Но долго ждать этого не пришлось. Война приносила не только ограничения в питании и проведении свободного времени. Отцы одевали военную форму — даже пока еще как резервисты — и семейные фотографии приобретают иной вид. Растущие заботы и тревоги о мужчинах на фронтах, об обеспечении безопасности жилья и жизни как таковой начинают определять семейное существование, темы для разговоров и обыденную жизнь.

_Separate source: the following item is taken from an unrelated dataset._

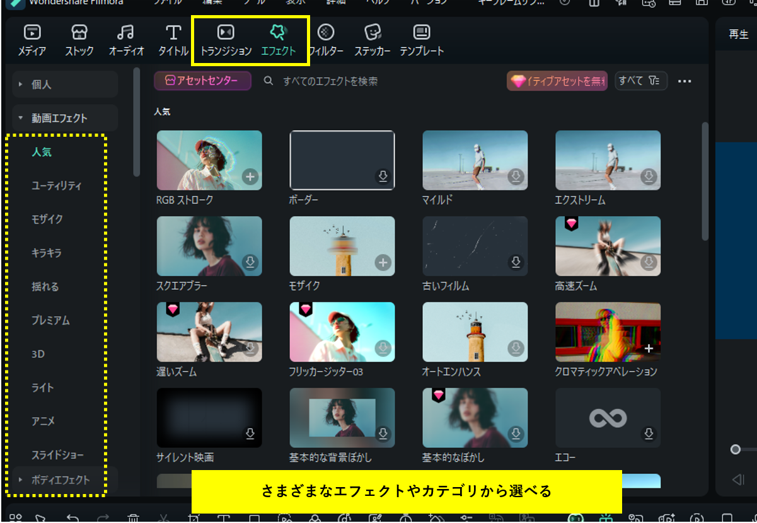Open the オーディオ (Audio) icon
757x523 pixels.
(x=126, y=33)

Постепенно война подчиняла себе повседневную жизнь человека, всей семьи, замещала собой все остальное. Нельзя было игнорировать приказ о затемнении окон: самый слабый свет мог указать цель вражескому самолету. «Нерадивых предупреждали только один раз, — вспоминает Альфонс Хек. — Во второй раз взимался высокий денежный штраф, а иногда в окно мог случайно влететь и большой камень»[347]. По вечерам город погружался во тьму, что для берлинцев, привыкших к огням фонарей и реклам, было очень непривычно. Даже в поездах метро, когда они выезжали на поверхность, машинист гасил свет. На одежду нашивали маленькие квадратики, покрытые фосфоросодержащей краской, они слабо светились в темноте и множество ползущих в разные стороны на улицах и площадях мерцающих точек производили впечатление скопища светлячков[348].

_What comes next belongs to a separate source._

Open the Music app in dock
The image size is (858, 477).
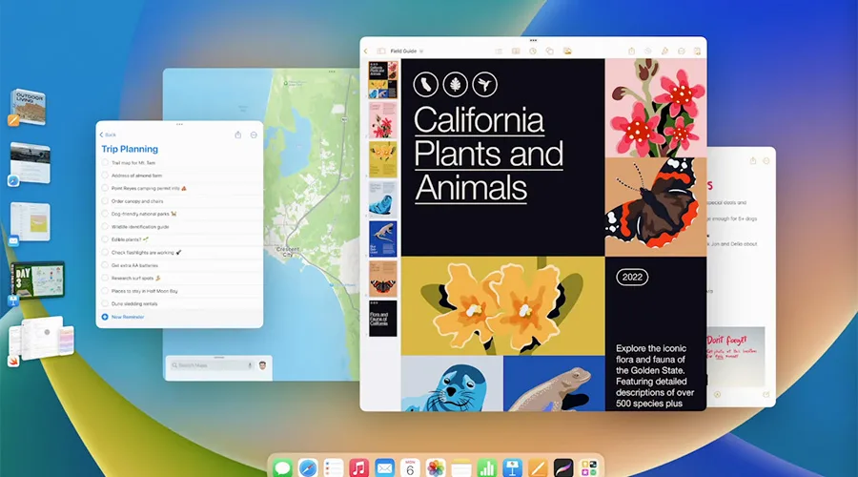[x=359, y=467]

Воздушная тревога могла настигнуть повсюду: по дороге в школу, в магазине, во время катания на яхте, и это вызывало страх за свою жизнь и чувство беззащитности. А вскоре появились и первые жертвы, необязательно среди мужей, отцов и братьев на фронте. Марианна Даманн пишет в своих воспоминаниях: «И еще была Эльза. Она жила на вилле рядом со школой и даже занималась балетом! Я бывала у ней дома и была восхищена ее комнатой… Однажды Эльза не пришла утром в школу. Бомба уничтожила виллу полностью. Эльза была мертва.»[349] А дальше Марианна рассказывает, как она в Штеглице (буржуазный район на юго-западе Берлина) с подружками училась кататься на велосипеде, одном на троих, принадлежавшем красивой темноволосой и очень доброй девочке по имени Рози. «Дружить с ней было честью. Она держала велосипед, пока я делала свои первые попытки поехать на нем. Ночью снова была воздушная тревога. Страшно грохотало, весь подвал трясся. Мы были все покрыты пылью, когда наконец-то прозвучала освобождающая сирена. Без чувств, без мыслей мы уставились на угловой дом напротив. Он горел и рушился на глазах. И Рози была мертва»[350].

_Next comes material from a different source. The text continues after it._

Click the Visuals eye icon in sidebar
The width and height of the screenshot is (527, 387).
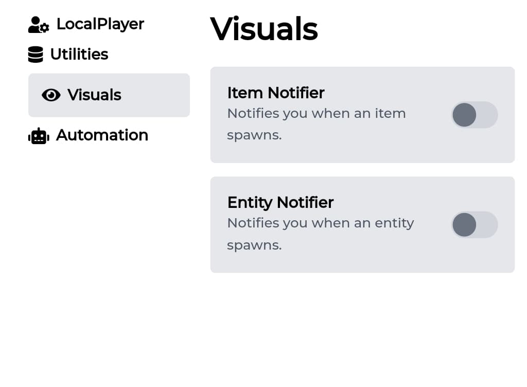pos(51,95)
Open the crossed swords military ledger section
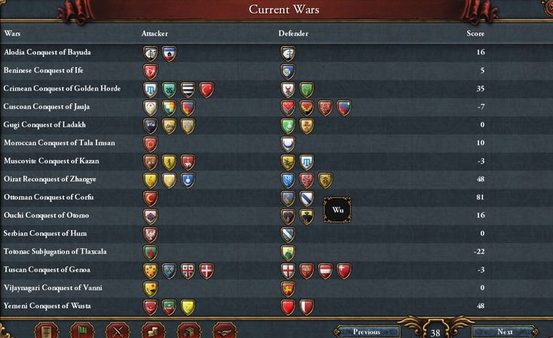This screenshot has height=338, width=553. [x=118, y=331]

Воздушные тревоги вскоре сформировали новый ритуал: если дети оказывались в это время на улице, шли в школу, они должны были бежать не домой, а в ближайшее бомбоубежище, подвал ближайшего дома, где взрослые принимали всех без разбора. И даже в этом было что-то хорошее — сколько новых знакомых и друзей заводили дети! Если только именно этот дом не настигало прямое попадание слепой бомбы… «Быть школьником в Берлине тогда значило быть мужественным!»[351]

Война рождала и новые формы повседневной жизни, по необходимости рвала традиционные связи, даже между родителями и детьми. Уже осенью 1940 г. Гитлерюгенд и нацистские женские организации выступили с инициативой посылать детей младшего школьного возраста с разрешения родителей из городов с их тревогами и бомбежками в сельскую местность, в лагеря (Kinderlandverschickung). Пребывание там детей должно было длиться сначала несколько недель, потом растянулось до месяцев. Нацисты пытались представить это финансируемое государством мероприятие как очередное предложение в сфере отдыха. Целыми классами дети выезжали из столицы в оккупированные польские области, Чехию, Баварию и Саксонию[352].